Modesto, whose native language is Portuguese, moved to Malaga that year. The new couple spent months trying to communicate in their shared language of English as she worked to learn Spanish. “It was very hard in the beginning because I only knew how to say, ‘ola, que tal?’” Uncertain about the future, the couple decided to marry so Modesto could stay in Spain legally. Fifteen years and two children later, the gamble appears to have paid off.
But Modesto has always found comfort in the colourful Catholic ribbons – sometimes called ‘Bahia bracelets’ – that she brought with her from her hometown. People typically tie them around their wrists or attach amulets and use them as necklaces.
In addition to functioning as a sort of good luck charm, Catholics make knots in the ribbons while making a wish. “In Brazil, we ask a lot about finding love because we’re very romantic,” says Modesto. “I knew I had to take them because it really reminds me my city’s most beautiful church. And because it’s on my wrist, I see it every day.”

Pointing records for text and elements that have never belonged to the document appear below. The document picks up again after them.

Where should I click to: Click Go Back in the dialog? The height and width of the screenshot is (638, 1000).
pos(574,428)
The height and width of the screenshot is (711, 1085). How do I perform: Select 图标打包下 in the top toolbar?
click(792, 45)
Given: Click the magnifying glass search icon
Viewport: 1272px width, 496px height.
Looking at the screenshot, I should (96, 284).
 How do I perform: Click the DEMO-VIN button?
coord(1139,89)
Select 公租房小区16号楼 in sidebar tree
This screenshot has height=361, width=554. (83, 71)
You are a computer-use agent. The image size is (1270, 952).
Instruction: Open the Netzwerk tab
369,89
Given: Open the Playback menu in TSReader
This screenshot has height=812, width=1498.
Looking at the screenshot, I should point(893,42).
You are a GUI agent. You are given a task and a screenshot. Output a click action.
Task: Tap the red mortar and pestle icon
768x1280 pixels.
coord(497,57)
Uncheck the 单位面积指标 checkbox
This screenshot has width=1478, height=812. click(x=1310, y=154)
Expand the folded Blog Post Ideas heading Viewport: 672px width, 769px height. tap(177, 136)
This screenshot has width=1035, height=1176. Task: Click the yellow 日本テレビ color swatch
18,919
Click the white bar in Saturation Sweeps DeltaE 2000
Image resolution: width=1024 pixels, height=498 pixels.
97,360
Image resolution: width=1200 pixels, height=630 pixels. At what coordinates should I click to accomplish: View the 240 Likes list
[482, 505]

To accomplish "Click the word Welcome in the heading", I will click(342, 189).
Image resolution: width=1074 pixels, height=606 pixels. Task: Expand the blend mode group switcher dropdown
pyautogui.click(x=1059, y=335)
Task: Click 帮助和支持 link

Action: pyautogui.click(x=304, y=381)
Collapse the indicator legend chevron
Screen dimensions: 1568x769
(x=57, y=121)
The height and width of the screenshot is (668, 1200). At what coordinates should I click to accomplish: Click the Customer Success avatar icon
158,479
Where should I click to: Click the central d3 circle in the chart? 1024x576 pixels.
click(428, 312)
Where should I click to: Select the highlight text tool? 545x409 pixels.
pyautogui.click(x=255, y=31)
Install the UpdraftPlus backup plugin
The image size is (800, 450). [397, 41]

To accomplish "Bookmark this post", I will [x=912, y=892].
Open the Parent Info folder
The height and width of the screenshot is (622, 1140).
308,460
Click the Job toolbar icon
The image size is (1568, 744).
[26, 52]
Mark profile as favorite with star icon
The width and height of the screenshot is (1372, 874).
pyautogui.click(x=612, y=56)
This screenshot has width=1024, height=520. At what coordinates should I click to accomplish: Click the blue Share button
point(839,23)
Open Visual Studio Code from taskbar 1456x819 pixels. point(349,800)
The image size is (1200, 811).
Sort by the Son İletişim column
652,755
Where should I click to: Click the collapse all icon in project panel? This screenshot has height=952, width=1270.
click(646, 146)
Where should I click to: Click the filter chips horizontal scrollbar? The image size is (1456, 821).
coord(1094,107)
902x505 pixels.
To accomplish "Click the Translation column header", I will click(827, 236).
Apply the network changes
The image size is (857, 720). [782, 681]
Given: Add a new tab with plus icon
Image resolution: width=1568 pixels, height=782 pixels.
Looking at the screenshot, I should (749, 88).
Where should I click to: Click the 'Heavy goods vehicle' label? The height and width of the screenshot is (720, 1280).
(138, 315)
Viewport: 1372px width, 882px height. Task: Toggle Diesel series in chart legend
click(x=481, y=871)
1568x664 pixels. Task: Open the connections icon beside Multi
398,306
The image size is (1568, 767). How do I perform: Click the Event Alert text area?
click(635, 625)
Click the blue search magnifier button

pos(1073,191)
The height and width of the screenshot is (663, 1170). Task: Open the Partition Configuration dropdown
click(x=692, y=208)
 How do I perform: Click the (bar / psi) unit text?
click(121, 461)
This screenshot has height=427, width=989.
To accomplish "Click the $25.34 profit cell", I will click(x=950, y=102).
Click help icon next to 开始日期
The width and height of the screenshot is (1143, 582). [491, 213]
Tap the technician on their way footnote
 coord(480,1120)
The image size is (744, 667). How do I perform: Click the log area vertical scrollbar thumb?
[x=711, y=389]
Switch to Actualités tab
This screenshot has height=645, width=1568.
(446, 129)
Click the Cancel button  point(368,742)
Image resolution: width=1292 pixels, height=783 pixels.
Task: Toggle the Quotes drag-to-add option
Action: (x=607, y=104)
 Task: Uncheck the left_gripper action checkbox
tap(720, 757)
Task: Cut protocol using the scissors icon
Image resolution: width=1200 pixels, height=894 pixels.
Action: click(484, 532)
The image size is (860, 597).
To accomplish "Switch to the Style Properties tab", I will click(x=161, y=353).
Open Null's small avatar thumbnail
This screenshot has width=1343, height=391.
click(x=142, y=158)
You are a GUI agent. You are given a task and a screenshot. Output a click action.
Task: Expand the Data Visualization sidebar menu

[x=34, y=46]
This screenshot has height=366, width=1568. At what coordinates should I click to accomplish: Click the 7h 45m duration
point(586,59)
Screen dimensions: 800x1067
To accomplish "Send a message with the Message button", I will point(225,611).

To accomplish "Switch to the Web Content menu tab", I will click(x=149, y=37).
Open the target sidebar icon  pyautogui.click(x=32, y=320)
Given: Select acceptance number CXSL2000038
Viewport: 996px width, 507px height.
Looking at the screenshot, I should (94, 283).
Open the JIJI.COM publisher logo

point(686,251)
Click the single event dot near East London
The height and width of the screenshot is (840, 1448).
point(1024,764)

“The Bahia bracelets give me a kind of hope. It reminds me of my roots, [of] where I come from.”
Collection of stones
Christine Hasebrink From Gladbeck, Germany, living in the Canary Islands
When a prospective client in the Canary Islands contacted Christine Hasebrink, a marketing consultant, she decided in November that it might be a good idea to get on a plane to go and meet them – and make a new temporary home for herself.
“I decided to stay in the sun instead of going back to Germany, which is quite cold right now,” she says.
Hasebrink packed her favourite reminder from home: small stones she collected with her young goddaughter. “Ever since my godchild was a baby, we would collect stuff: small stones, sand, just everything she could find,” she says. “I keep the things we’ve collected in a small purse or next to my bed.”
The stones serve as part memento and part lucky charm. “They’re are a reminder of a really nice moment with my goddaughter, and sometimes, if I have a tough client call, I just hold them in my hands.”
Isidro Gonzalez From Penjamo, Mexico, now lives in New York City
Two years ago, Isidro Gonzalez, originally from Mexico, moved to New York City from Florida for love. The relationship didn’t last but he decided to stay in the city and found work bartending at a restaurant.
But he misses his large extended family – a life full of cousins and nephews – and the peace he used to feel visiting the rural land owned by his parents. His homesickness has been compounded by President Donald Trump’s immigration rhetoric and policies, which have heightened feelings of both uncertainty and pride in his Mexican heritage.
Gonzalez carries a Mexican flag with him on his travels, an explicit symbol of the country and extended family he left behind. “I can never forget where I’m from, my roots,” says Gonzalez. “I want to keep [the flag] with me at all times.”
He keeps the flag folded in his closet rather than displayed on a wall. But he sometimes takes it out, spreads it out carefully on his bed and then lies with it to daydream about the sopes his mother will make him on his next visit home.
Kate Slean From Victoria, Canada, living in Stockholm
When Kate Slean’s boyfriend started looking at continuing his education abroad, the freelance writer, graphic designer and blogger was game. After stints in Leeds and Madrid, they’ve now been in Stockholm for three months – a much more appropriate climate for Slean’s beloved Cowichan-style sweater, a form of patterned knitting specific to the Cowichan people of British Columbia.
“I originally bought it in 2011 because I just thought it looked really great,” says Slean. But over time, the sweater has acquired more significance. “Cowichan is a smaller town north of Victoria, so it does feel like it brings me back to my [Vancouver] Island roots.”
Slean’s sweater has become her go-to comfort for days when she’s struck by homesickness. “When I put the sweater on and I smell that wool smell, I’m immediately taken back to sitting in the living room with my parents in front of the fire,” she says. “It’s sort of like putting on a hug in sweater form.”